Posted by CaptainsWafer
TD Platinum Member
Member since Feb 2006
58385 posts
Posted on 2/8/24 at 6:01 pm to
I gave an Asian lady the finger last week. She cut me off then hesitated at the light so I caught the red.
This post was edited on 2/8/24 at 6:02 pm
Posted by 0x15E
Outer Space
Member since Sep 2020
12813 posts
Posted on 2/8/24 at 6:02 pm to
I still roll coal with my F-650 mod when people would drive the speed limit or less.

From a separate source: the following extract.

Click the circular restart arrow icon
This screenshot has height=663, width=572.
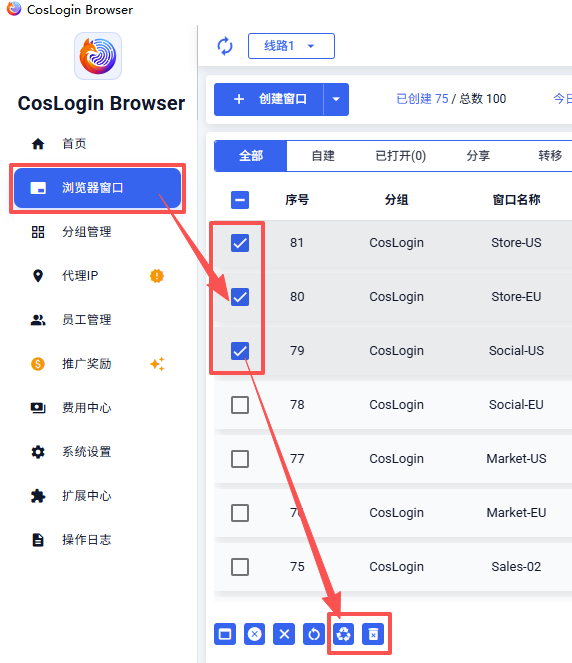point(314,634)
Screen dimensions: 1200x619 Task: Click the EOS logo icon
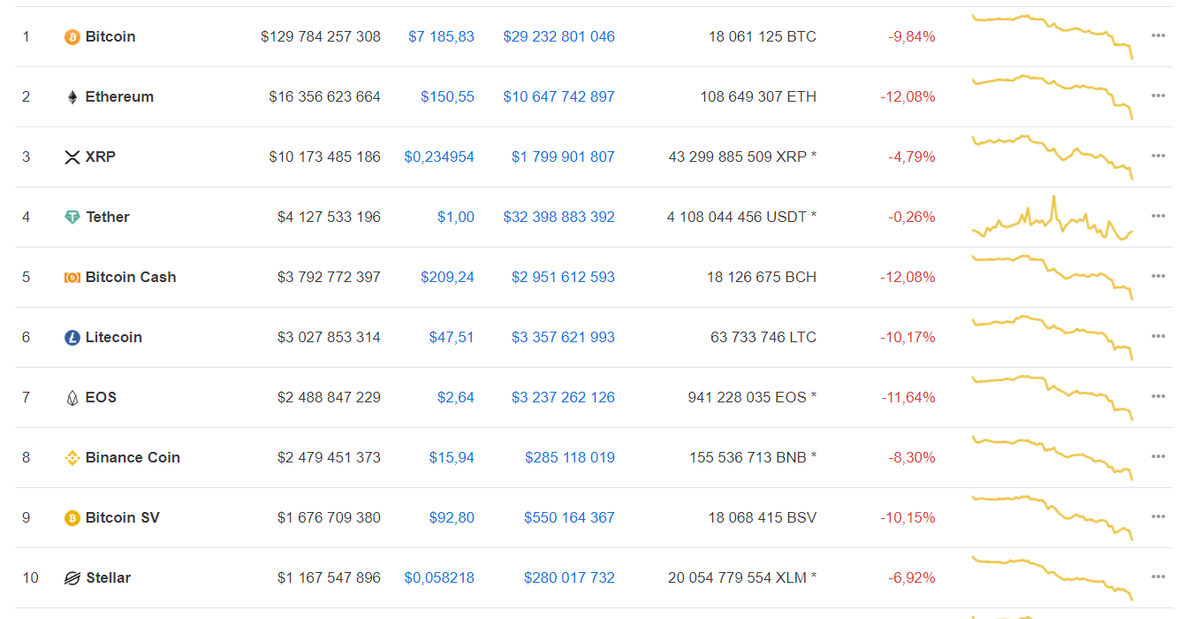coord(70,397)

frick those rule followers.
Posted by geauxjuice
t(-.-t)
Member since Jan 2007
4129 posts
Posted on 2/8/24 at 6:02 pm to
brake checked one of yalls ugly wives on dalrymple i thought she was gonna have an aneurysm
Posted by Legba007
Franklin, Tn
Member since Jul 2013
2116 posts
Posted on 2/8/24 at 6:06 pm to
threw my cup of coffee on a truck, he was riding me so close i couldn't see his headlights. he passed just blowing his horn. I had a bad day at work he had made it worse. It's a good thing they didn't pull over, because i was so pissed from work and then the truck tailgating me on I65, someone would have went to jail over something stupid
Posted by LegendInMyMind
Member since Apr 2019
54834 posts
Posted on 2/8/24 at 6:16 pm to
Only once. It is why I don't carry a grenade launcher anymore.
Posted by fr33manator
Baton Rouge
Member since Oct 2010
124571 posts
Posted on 2/8/24 at 6:22 pm to
I like to make up new and interesting slurs, for when the kids are in the car and I don't want to cuss

Like:

Skooze melon
Bungmuncher
Yabbo
Fuzztard
Hammernose
Smeghead (from red dwarf)
Cheese bandit
Posted by crispyUGA
Upstate SC
Member since Feb 2011
15919 posts
Posted on 2/8/24 at 6:26 pm to
My wife thinks I have road rage because I cuss people out left and right for driving like morons.

BUT

I do it with the windows rolled up and it’s cathartic for me. I don’t pull up at stop lights and yell at people, it’s just me yelling inside my truck. I have seen some real road rage, and what I have is not road rage.
Posted by TheOcean
#honeyfriedchicken
Member since Aug 2004
42545 posts
Posted on 2/8/24 at 6:30 pm to
Had to cut an a-hole off because he wouldn't let me in (random construction zone near my house and didnt see it due to it being on a bridge). He followed me to a local restaurant. I had my pistol in my lap and thankfully he never exited his vehicle. He drove off after about 10 minutes
This post was edited on 2/8/24 at 6:31 pm
Posted by Willie Stroker
Member since Sep 2008
12981 posts
Posted on 2/8/24 at 6:38 pm to
I was backing out of parking lot in Baton Rouge. I looked both ways and saw no one was coming.

As I backed up, with an awareness of any possible approaching vehicles, I saw another car quickly approach as if the driver was just going to drive through my vehicle. The other driver hit the horn and I could hear some high pitched yelling.

I wanted a confrontation because it felt like a duty. But I didn’t want to inconvenience anyone else, so I pulled forward into the parking space, and observed the other car was staying stationary in the center of the lane. Fine, I did my part to earn some crowd support. I put the transmission in park, flung open the door, took a few angry steps toward the other car and saw the other driver fling open their door too.

I was ready. It was like the 2 of us had just teleported to Sonic and only the winner was going to be dining in their car. The other would face the drive of shame.

Then I saw these long arse pink and green fingernails, and a bunch of braided blond hair weaves sitting on top a cobra-headed Shanequa and she was not happy.

My rage brain quickly and accurately assessed the gender and racial disadvantage of being in a no-win situation.

I got back in my vehicle (locked the door), and once again backed out. I could hear my new lady friend cussing my arse, taunting me, disparaging my skin color as well as my ancestry, inferred my gender preferences, while graciously inviting me to come back for more.

I’m only 2 generations removed from a single-wide, so just know how hard it was to swallow my pride.

It was the first and only physical confrontation I ever backed away from. Scarred me enough to increase my environmental awareness and risk assessment before reacting.